* _Problem details_
Every record should be written out exactly, with the pictures left out.

* _Data provided_

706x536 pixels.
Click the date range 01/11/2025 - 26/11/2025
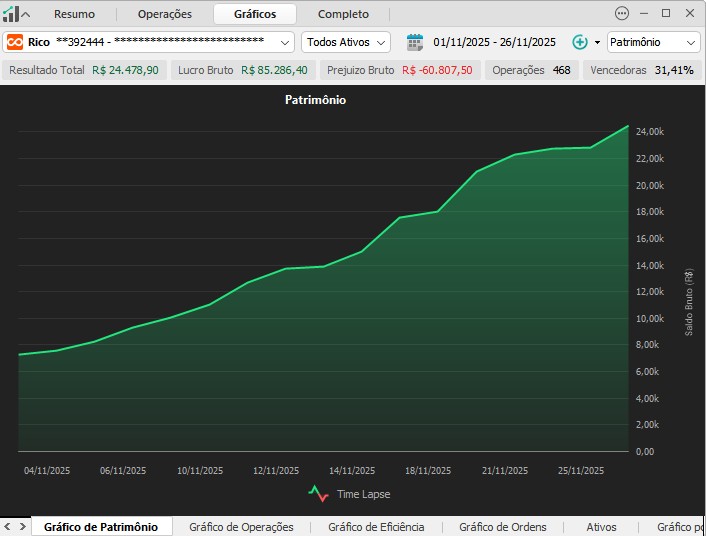494,42
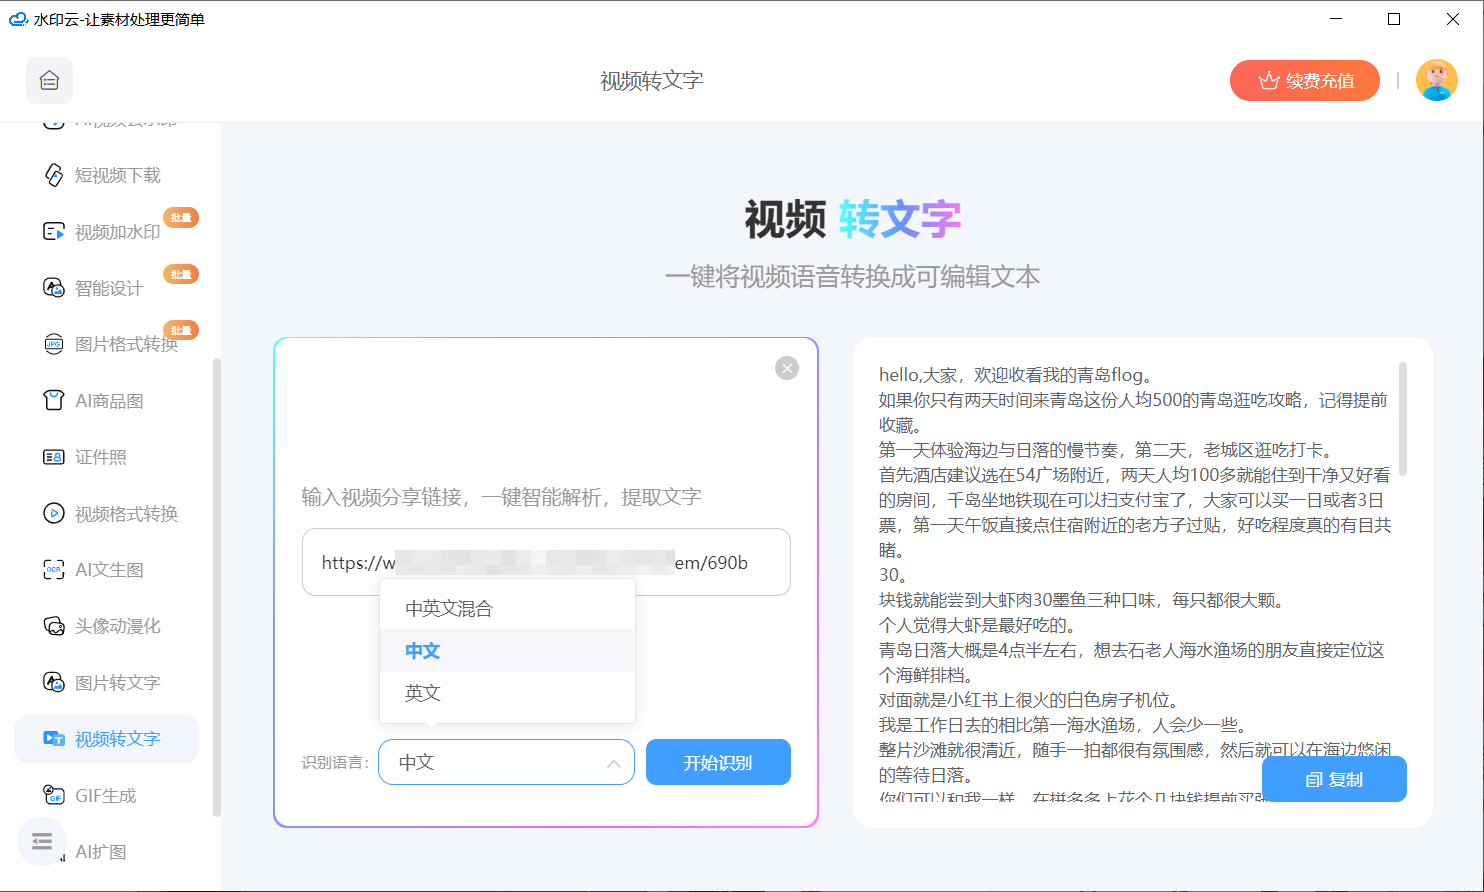Image resolution: width=1484 pixels, height=892 pixels.
Task: Click the home icon in top left
Action: (49, 80)
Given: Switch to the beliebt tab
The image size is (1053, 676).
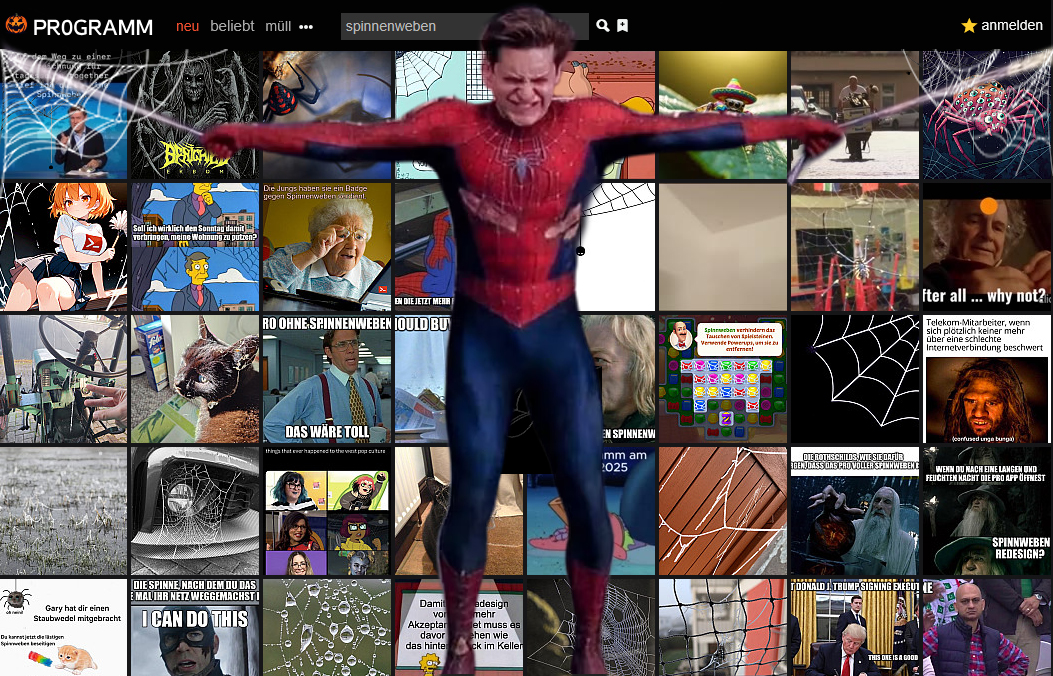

* _Exercise answer_
706x536 pixels.
Click the date range 01/11/2025 - 26/11/2025
494,42
Image resolution: width=1484 pixels, height=892 pixels.
Task: Click the home icon in top left
Action: (49, 80)
Given: Switch to the beliebt tab
The image size is (1053, 676).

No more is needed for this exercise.